In the years since I and some conservative colleagues, among them Grover Norquist and David Keene, first warned about the ramifications of Uncle Sam’s unquenchable thirst for data on American citizens, things have only worsened as technology has advanced. Rather than heed the warnings from privacy activists and a few members of Congress, President Obama and his Cabinet cohorts have expanded executive authority beyond all reasonable bounds, to surreptitiously and unlawfully spy on all citizens in order to “keep us safe.”

Not surprisingly, the Obama administration employs the same, boilerplate “national security” justification as its predecessor. This, of course, reflects the axiom that government, no matter the political party in charge, inexorably will seek more power and never relinquish that power unless it is reined in by the people, the courts or the Congress.

Like George W. Bush, Mr. Obama firmly believes he can don the “commander in chief” hat anytime he likes, so long as it can be justified as necessary to “get the bad guys,” as retiring Sen. Saxby Chambliss of Georgia said last week in defending the NSA’s massive eavesdropping programs. Thus adorned, neither the president nor his Cabinet officers think they have to admit to any limitations whatsoever on their power to “do whatever is necessary” to carry out their self-defined notion of “protecting us.”

Mr. Obama obviously cares little that such a perverse reading of his constitutional authority contradicts his own statement in 2007, when criticizing the Bush administration for doing precisely what he now has been forced to admit doing. Mr. Obama said then, “This [Bush] administration acts like violating civil liberties is the way to enhance our security. It is not.” Apparently, it all depends on who is doing the violating.

To hold that the president has “inherent power” to secretly purloin, indefinitely store and analyze at will however much private data technology enables it to obtain from telephone and Internet communications by millions of law-abiding citizens effectively nullifies the Fourth Amendment.
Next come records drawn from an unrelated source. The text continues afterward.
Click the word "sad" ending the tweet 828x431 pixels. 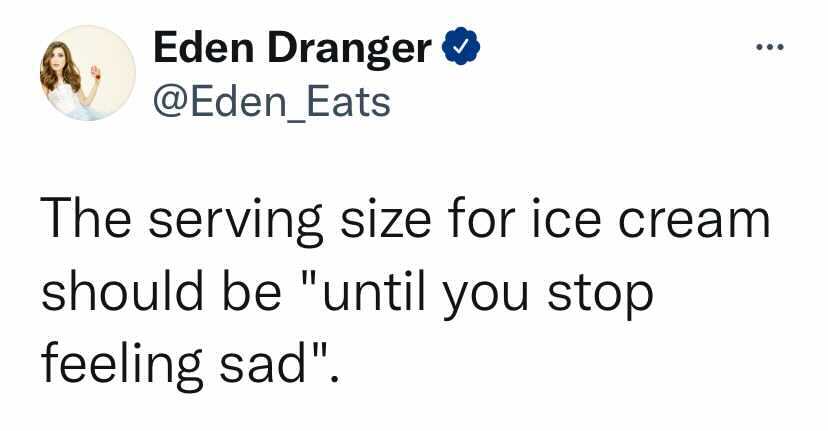click(x=263, y=363)
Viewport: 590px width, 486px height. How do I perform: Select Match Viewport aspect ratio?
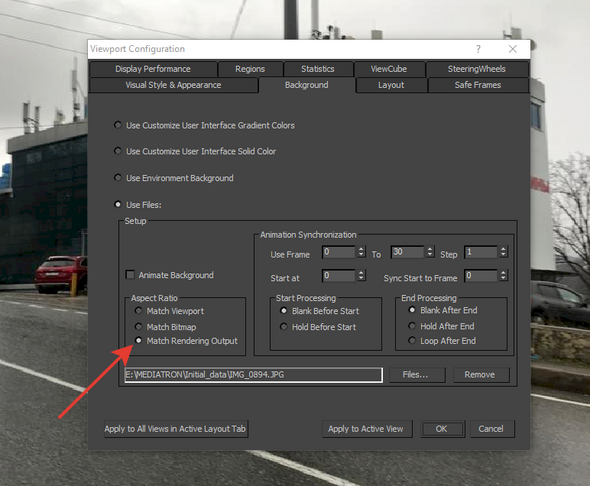(x=138, y=311)
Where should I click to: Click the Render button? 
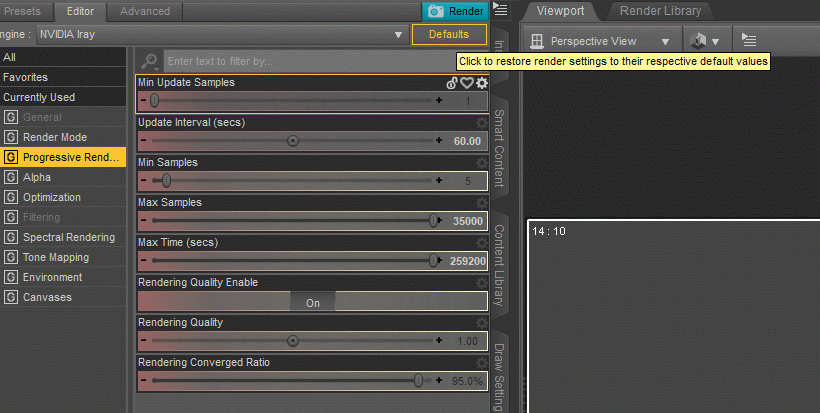click(x=455, y=11)
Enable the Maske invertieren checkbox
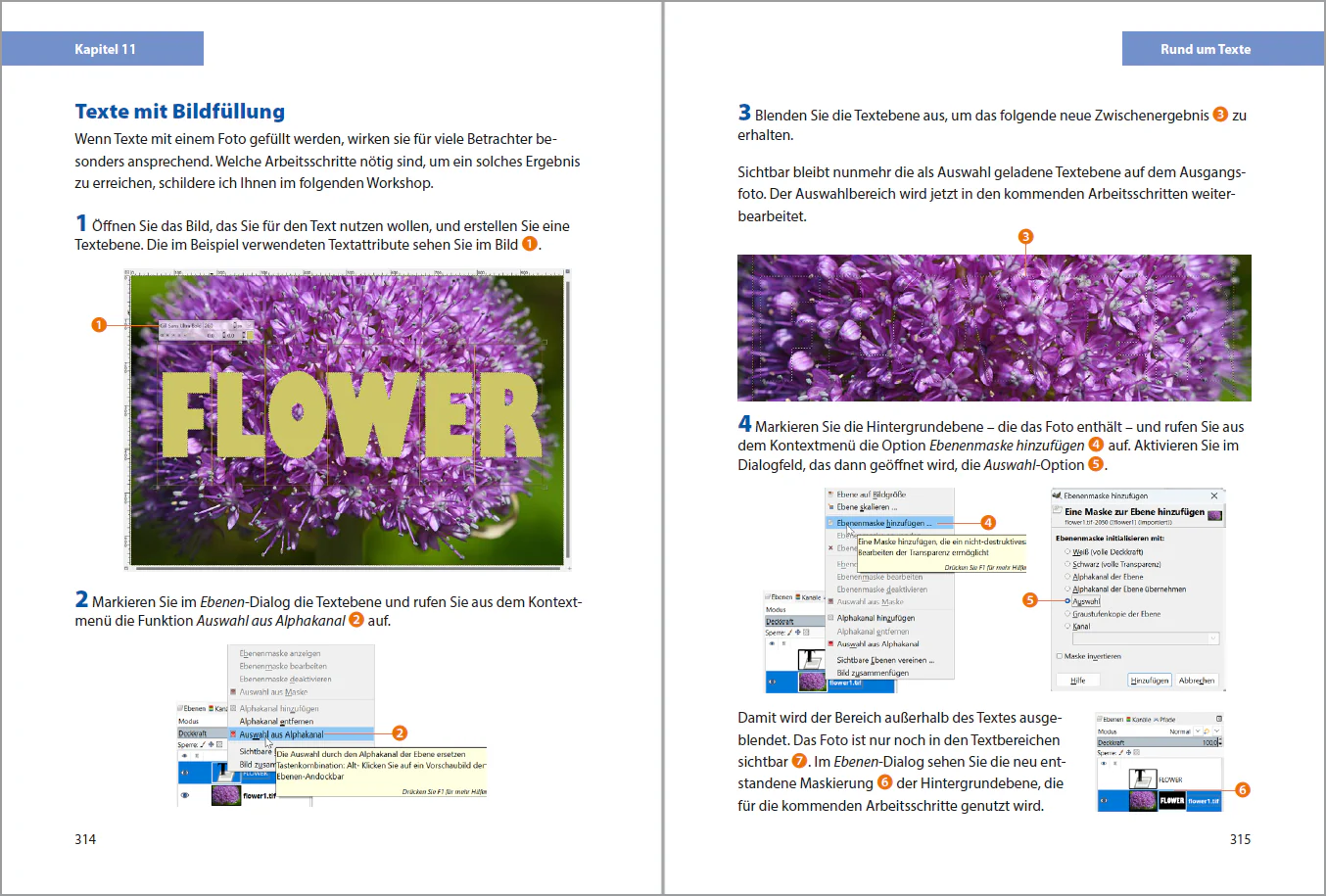The width and height of the screenshot is (1326, 896). point(1060,656)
We indeed have come full circle back to the despised “general warrants” that King George’s agents employed as a means of controlling his Colonial subjects.

We now are “subjects” once again.

Before us lies irrefutable proof of this panoptic technology; within its unseen walls, everything from cellphone metadata to emails, video and voice chats, photos, stored data, file transfers, videoconferencing, and social-media activity are all hostage to the ever-open eye of Uncle Sam’s benign agents, implementing “Prism,” “Carnivore,” “Stellar Wind” or whatever clever acronym the bureaucrats concoct.

These government snoops and their masters clearly understand what Ayn Rand explained many decades ago: “When you take away a man’s privacy, you gain the power to control him absolutely.”

How Uncle Sam has gone about taking away our privacy is clever — not lawful, but clever.

Intelligence agencies, in securing a secret court order to conduct dragnet data-mining on millions of citizens, found their “authority” in a provision of the USA Patriot Act (the infamous Section 215) that never was intended for such purpose. By using this “business records” provision, the Obama administration also cleverly circumvents even the weak limitations on such eavesdropping contained in the Foreign Intelligence Surveillance Act.

Whether Congress now wakes from its decadelong slumber and opposes these abuses of power remains to be seen. Ever since certain Patriot Act provisions first were subject to reauthorization in 2005 and 2006, Congress has routinely renewed them. Even today, high-ranking members of Congress, including Mr. Chambliss and his Senate colleague from South Carolina, Lindsey Graham, glibly brush aside charges that the government is improperly gathering information to which it is neither entitled, nor is it necessary. For Mr. Chambliss, the fact that no citizen “has registered a complaint” about the supersecret surveillance program is evidence of its constitutionality. From Mr. Graham, we hear the childish refrain, “If you have nothing to hide, you have nothing to fear.”

With such profound constitutional understanding as reflected in these statements, is it any wonder Americans hold Congress in such low regard?

Unfortunately, “we told you so” is of little solace if our representatives in Congress and our supposed constitutional guardians in the federal judiciary remain compliant in these unprecedented, massive invasions of our privacy by the executive branch.

Bob Barr is a former member of the U.S. House of Representatives from Georgia.